La Via Francigena a également servi au transit de nombreuses reliques de saints orientaux :

  • Saint Julien l’Hospitalier, martyr de Thébaïde, donc le crâne est parvenu à Paris dès le Ve siècle

  • Saint Georges, vénéré à Lydda depuis le VIe siècle et dont Grégoire de Tours atteste le culte précoce en Maine et Limousin

  • Sainte Théodosie, martyre de Césarée, dont les restes sont rapportés de Terre sainte en 671 à Montier–en–Der (en Champagne), par saint Bercaire.

  • Saint Antoine, ermite de Thébaïde en Égypte, dont le corps est rapporté en 1070, de Constantinople jusqu’en Viennois par Josselin de La Motte–aux–Bois, un seigneur du Dauphiné qui l’aurait reçu de l’empereur de Constantinople, lors d’un pèlerinage en Terre Sainte.

Une résurrection récente

Depuis une quinzaine d’années, et dans le sillage du renouveau du pèlerinage de Compostelle, plusieurs associations ont œuvré pour une renaissance et une reconnaissance de la Via Francigena. Des recherches historiques ont été conduites, des chemins ont été balisés ; la Via Francigena a été déclarée « itinéraire culturel européen » en 1994 par le Conseil de l’Europe.

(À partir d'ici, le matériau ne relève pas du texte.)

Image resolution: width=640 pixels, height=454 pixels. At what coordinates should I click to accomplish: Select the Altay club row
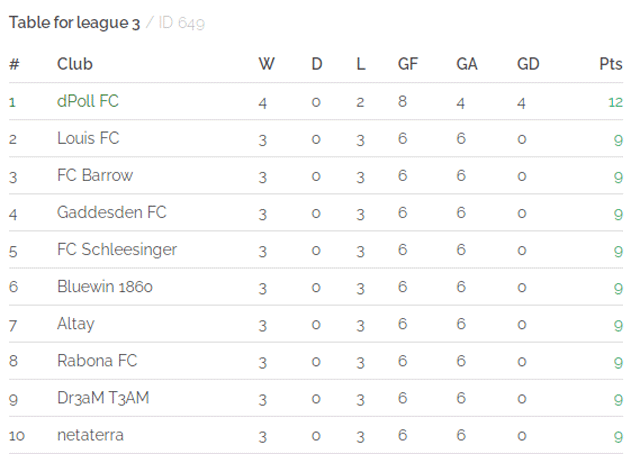point(316,324)
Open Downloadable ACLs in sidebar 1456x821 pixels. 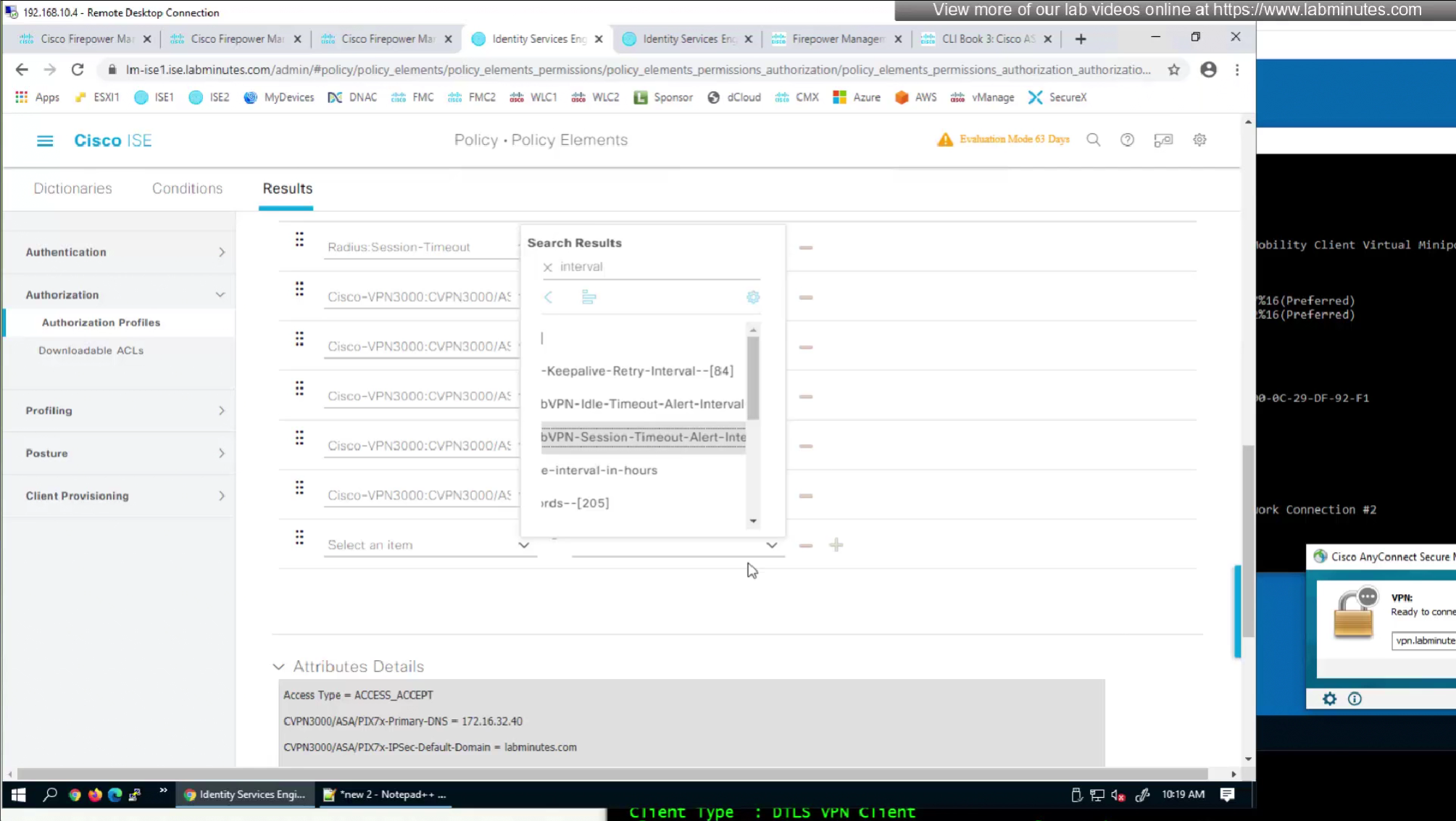91,351
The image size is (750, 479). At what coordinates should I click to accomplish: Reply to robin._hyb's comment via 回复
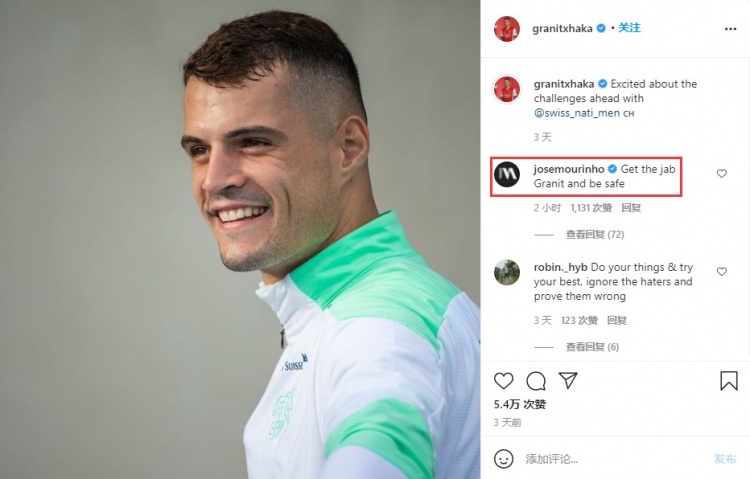click(617, 320)
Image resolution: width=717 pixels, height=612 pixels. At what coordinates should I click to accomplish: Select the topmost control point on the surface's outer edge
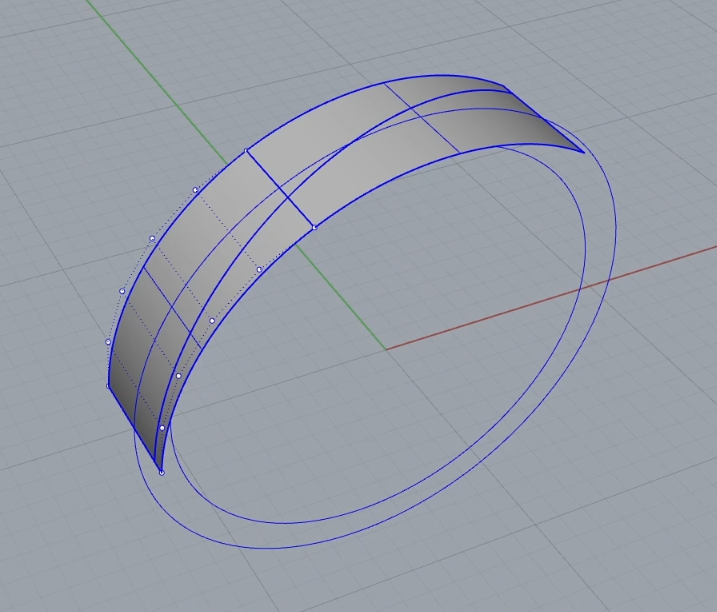coord(246,151)
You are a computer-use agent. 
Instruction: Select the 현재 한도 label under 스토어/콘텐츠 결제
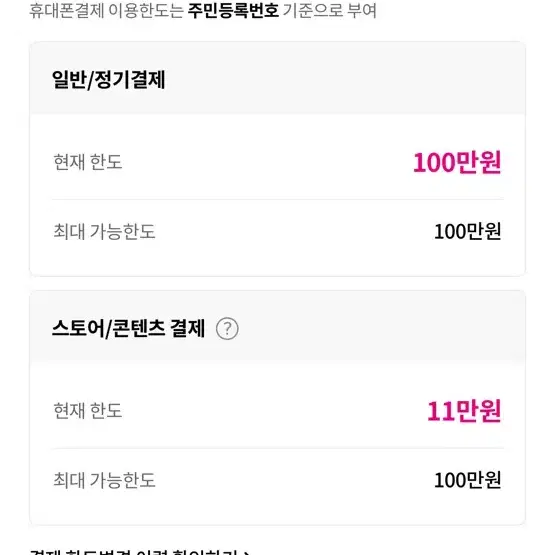[x=88, y=411]
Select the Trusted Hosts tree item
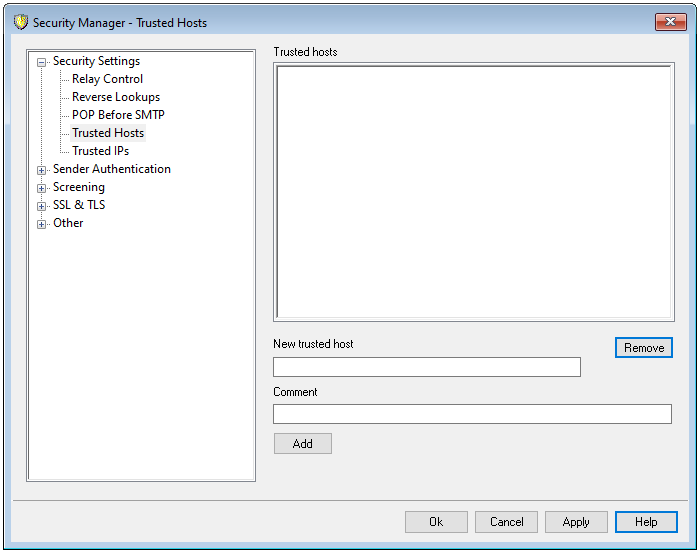Image resolution: width=699 pixels, height=552 pixels. click(x=107, y=133)
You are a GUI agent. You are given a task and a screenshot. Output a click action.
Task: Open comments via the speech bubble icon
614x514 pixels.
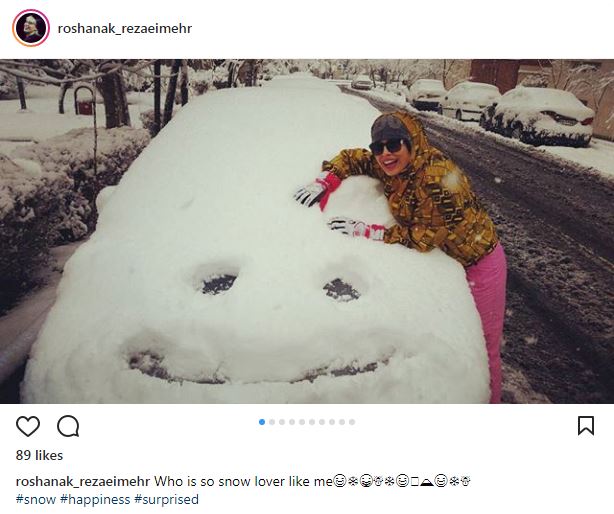68,426
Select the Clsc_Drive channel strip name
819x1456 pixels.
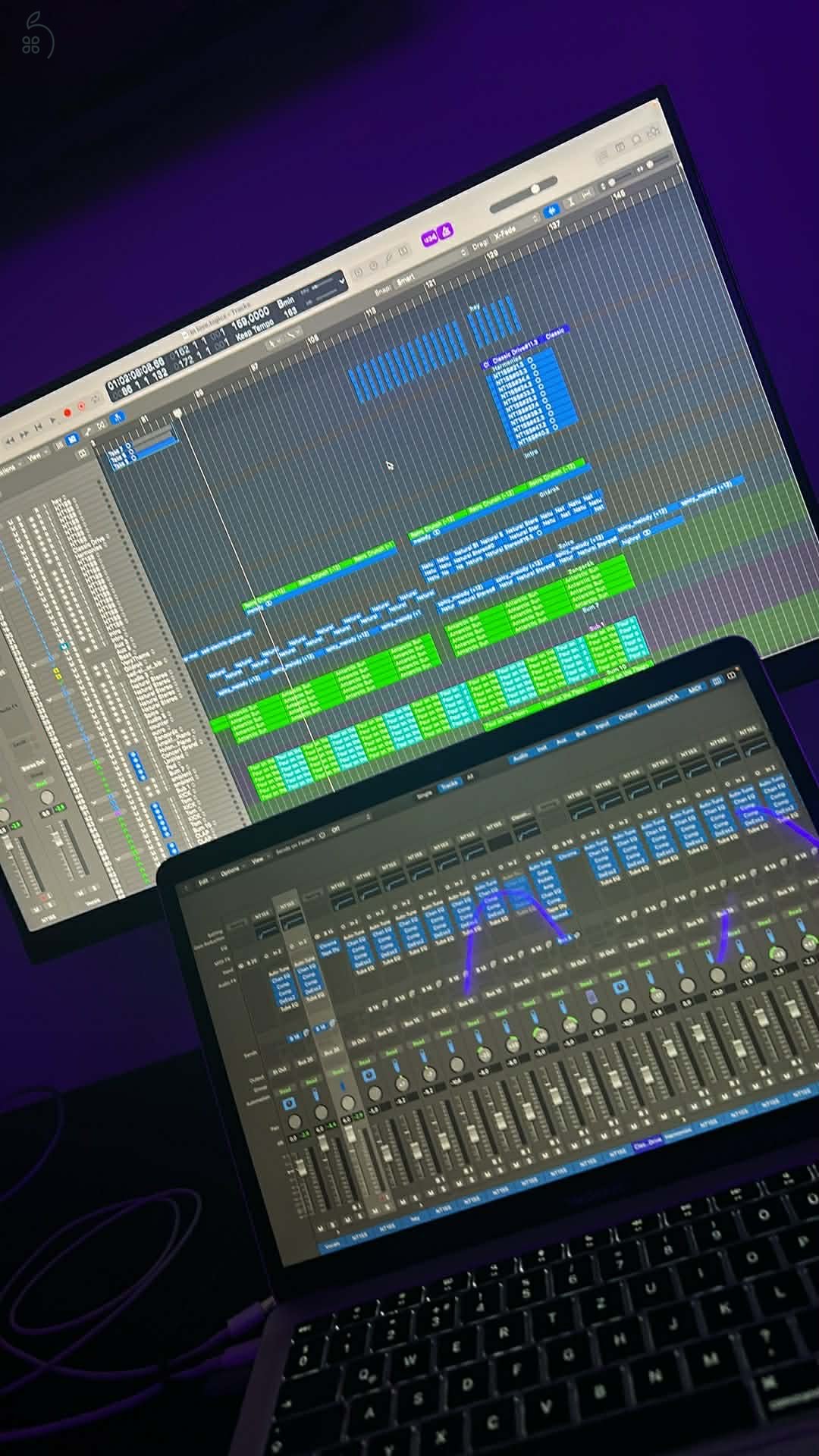pyautogui.click(x=647, y=1141)
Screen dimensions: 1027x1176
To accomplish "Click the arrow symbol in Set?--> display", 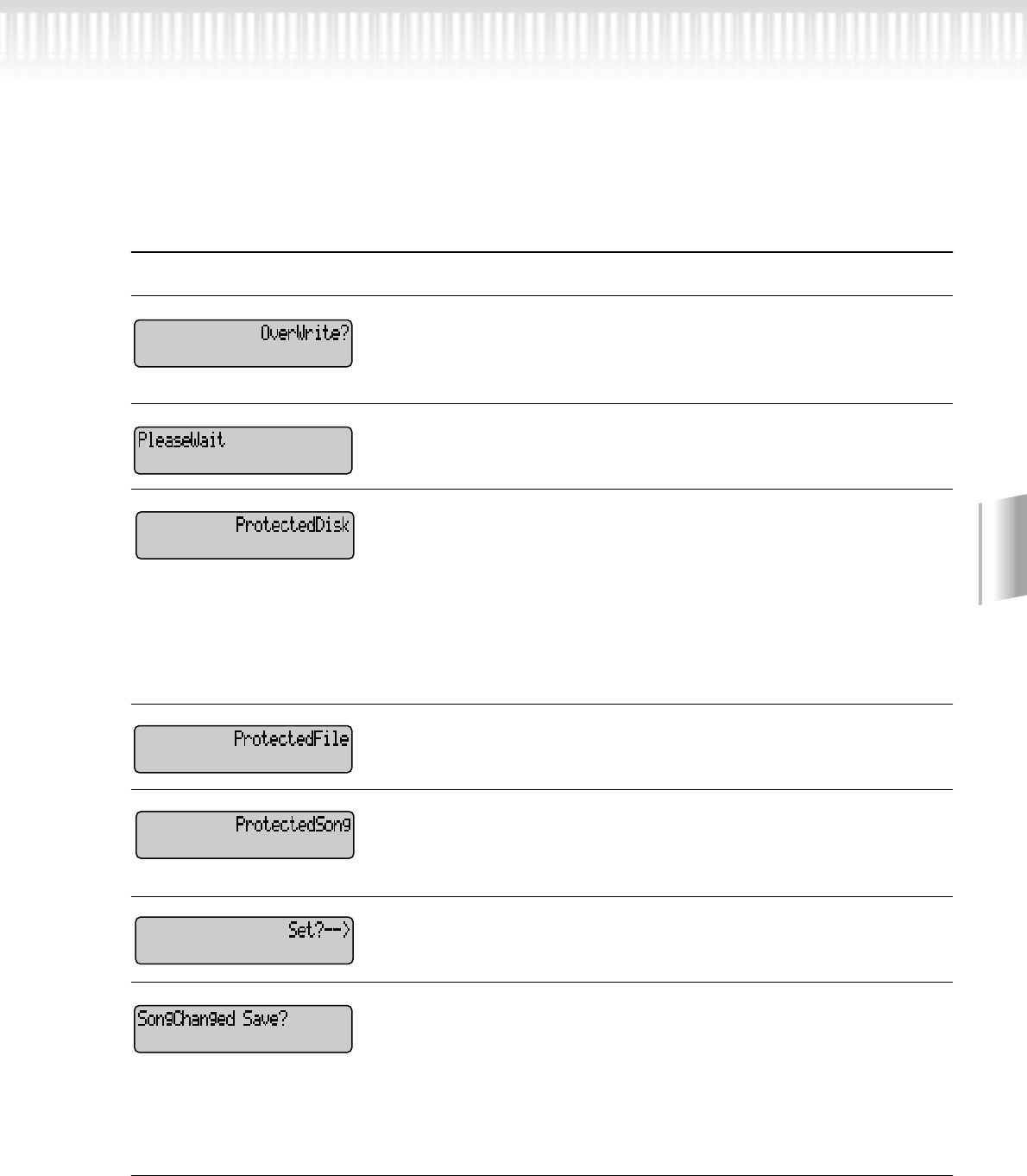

Dans le cadre de cette renaissance où les intérêts économiques sont loin d’être négligeables, la figure de Sigéric joue le rôle commode de « tête–de–gondole » pour promouvoir un itinéraire. Si l’évêque de 990 permet de donner un visage aux millions de roumieux qui sont élancés depuis le haut Moyen Âge vers la Ville éternelle, il serait historiquement plus juste que les pèlerins et randonneurs d’aujourd’hui prennent conscience que la voie de Sigéric n’est qu’une voie parmi d’autres et qu’elle n’est pas plus légitime que les multiples autres variantes.